Action item -
Count how many lines below include the string "Given", and give that number without anything else.

Stored items
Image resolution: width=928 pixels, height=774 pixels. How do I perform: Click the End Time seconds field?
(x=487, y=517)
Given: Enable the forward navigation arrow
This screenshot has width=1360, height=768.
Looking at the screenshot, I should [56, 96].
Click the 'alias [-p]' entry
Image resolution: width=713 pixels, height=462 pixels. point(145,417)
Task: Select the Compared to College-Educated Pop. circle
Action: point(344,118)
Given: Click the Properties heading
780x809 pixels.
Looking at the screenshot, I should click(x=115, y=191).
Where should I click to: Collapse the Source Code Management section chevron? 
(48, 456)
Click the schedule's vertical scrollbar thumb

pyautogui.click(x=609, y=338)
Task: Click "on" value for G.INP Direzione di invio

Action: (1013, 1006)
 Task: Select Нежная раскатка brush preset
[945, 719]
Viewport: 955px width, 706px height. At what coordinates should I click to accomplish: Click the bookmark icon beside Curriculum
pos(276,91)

Written reply -
2